Synonyms are different words with the same meanings. For example, football and soccer (the latter being the way football was called in America), both should point to a football game. The synonyms filter helps create a set of words to help produce a richer user experience while searching.
Elasticsearch expects us to provide a set of words and their synonyms by configuring the analyzer with a synonym token filter. We create the synonyms filter on an index’s settings as the below listing demonstrates:
PUT index_with_synonyms
{
"settings": {
"analysis": {
"filter": {
"synonyms_filter":{
"type":"synonym",
"synonyms":[ "soccer => football"]
}
}
}
}
}
In the code example, we created a synonyms list (soccer is treated as an alternate name to football) associated with the synonym type.
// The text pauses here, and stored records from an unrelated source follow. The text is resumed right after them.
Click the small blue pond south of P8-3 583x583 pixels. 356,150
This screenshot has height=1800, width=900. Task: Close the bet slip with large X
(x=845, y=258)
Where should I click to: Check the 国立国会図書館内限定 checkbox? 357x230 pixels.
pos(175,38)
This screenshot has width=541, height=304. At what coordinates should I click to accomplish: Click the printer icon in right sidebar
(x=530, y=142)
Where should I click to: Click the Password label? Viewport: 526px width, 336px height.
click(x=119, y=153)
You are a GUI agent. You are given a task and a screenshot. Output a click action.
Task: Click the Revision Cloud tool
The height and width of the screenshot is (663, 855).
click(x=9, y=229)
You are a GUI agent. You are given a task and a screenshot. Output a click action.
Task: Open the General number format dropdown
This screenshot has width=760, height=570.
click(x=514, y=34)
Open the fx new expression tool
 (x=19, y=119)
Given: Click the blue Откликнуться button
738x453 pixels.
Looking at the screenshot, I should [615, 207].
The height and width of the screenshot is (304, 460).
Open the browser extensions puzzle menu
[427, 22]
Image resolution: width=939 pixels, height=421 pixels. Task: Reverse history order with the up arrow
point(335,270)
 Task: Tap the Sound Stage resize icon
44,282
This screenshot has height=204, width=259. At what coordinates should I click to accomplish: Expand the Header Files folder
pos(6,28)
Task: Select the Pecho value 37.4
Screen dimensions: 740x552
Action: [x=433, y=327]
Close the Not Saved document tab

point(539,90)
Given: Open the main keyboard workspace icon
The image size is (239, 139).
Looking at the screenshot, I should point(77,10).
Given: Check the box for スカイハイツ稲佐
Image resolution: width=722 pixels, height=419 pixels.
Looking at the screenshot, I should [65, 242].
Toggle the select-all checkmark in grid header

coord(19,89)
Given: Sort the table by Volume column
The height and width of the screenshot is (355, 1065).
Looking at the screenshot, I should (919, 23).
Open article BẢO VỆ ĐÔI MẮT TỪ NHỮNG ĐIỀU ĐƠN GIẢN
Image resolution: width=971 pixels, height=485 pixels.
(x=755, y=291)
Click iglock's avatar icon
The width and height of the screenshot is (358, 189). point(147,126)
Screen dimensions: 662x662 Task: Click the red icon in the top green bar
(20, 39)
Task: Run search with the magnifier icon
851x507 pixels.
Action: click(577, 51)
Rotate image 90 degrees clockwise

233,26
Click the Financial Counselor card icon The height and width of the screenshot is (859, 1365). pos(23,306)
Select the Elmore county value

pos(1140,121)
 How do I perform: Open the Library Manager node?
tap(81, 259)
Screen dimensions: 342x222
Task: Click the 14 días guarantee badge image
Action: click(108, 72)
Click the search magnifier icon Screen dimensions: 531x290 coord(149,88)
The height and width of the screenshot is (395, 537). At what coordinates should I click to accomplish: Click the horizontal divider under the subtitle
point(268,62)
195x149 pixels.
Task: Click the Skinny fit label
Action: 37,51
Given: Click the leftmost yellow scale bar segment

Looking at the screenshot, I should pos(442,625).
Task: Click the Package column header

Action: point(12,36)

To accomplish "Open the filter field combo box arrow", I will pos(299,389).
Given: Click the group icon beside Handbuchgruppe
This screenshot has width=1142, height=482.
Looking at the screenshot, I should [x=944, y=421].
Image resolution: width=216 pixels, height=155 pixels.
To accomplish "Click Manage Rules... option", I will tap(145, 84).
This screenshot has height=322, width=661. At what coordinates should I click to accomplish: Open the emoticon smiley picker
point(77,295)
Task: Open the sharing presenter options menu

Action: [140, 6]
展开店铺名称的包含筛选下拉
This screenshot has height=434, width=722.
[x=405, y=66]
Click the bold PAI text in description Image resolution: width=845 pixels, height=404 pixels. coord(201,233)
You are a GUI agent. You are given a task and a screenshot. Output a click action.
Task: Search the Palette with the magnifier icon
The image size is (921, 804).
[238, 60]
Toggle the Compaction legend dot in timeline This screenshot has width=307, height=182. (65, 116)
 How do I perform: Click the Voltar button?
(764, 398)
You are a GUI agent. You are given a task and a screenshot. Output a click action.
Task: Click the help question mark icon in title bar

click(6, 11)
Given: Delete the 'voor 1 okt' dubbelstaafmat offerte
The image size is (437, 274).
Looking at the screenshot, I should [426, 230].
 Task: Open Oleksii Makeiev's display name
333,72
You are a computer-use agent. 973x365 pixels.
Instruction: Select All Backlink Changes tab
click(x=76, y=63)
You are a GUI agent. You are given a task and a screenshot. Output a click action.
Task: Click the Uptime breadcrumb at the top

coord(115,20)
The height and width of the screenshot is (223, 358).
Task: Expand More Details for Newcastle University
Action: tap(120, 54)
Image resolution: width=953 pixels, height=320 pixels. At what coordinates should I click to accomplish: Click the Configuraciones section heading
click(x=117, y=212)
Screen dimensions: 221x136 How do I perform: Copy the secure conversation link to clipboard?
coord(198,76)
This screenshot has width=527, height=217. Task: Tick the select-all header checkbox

Once we have the index configured with this filter, we can test the text field:
POST index_with_synonyms/_analyze
{
"text": "What's soccer?",
"tokenizer": "standard",
"filter": ["synonyms_filter"]
}
This produces two tokens: “What’s”, and “football”. As you can see from the output, the word “soccer” is replaced with the word “football”.
Synonyms from a file
We can provide the synonyms via a file on a filesystem rather than hard coding them as we did in the above listing. To do that, we need to give the file path in the synonyms_path
variable as the following listing demonstrates:
PUT index_with_synonyms_from_file_analyzer
{
"settings": {
"analysis": {
"analyzer": {
"synonyms_analyzer":{
"type":"standard",
"filter":["synonyms_from_file_filter"]
}
}
,"filter": {
"synonyms_from_file_filter":{
"type":"synonym",
"synonyms_path":"synonyms.txt" #A Relative path of the synonyms file
}
}
}
}
}
Make sure a file called “synonyms.txt” is created under $ELASTICSEARCH_HOME/config
with the following contents:
The synonyms.txt file with a set of synonyms:
# file: synonyms.txt
important=>imperative
beautiful=>gorgeous
We can call the file using a relative or absolute path. The relative path points to the config directory of Elasticsearch’s installation folder. We can test the above analyzer by invoking the _analyze
API with the following input, as shown in the listing below:
POST index_with_synonyms_from_file_analyzer/_analyze
{
"text": "important",
"tokenizer": "standard",
"filter": ["synonyms_from_file_filter"]
}
We should certainly get the “imperative” token as the response, proving that the synonyms were being picked up from the synonyms.txt
file we dropped in the config
folder.
You can add more values to this file while Elasticsearch is running and try it out too. Edit the synonyms.txt
file (let the Elasticseach keep alive and running) and add values like those shown below:
abundant=>ample
comprehend=>grasp
You can now check these hot additions by re-testing the synonym script, as shown below:
POST index_with_synonyms_from_file_analyzer/_analyze
{
"text": "abundant",
"tokenizer": "standard",
"filter": ["synonyms_from_file_filter"]
}
// Executing this script should output "ample"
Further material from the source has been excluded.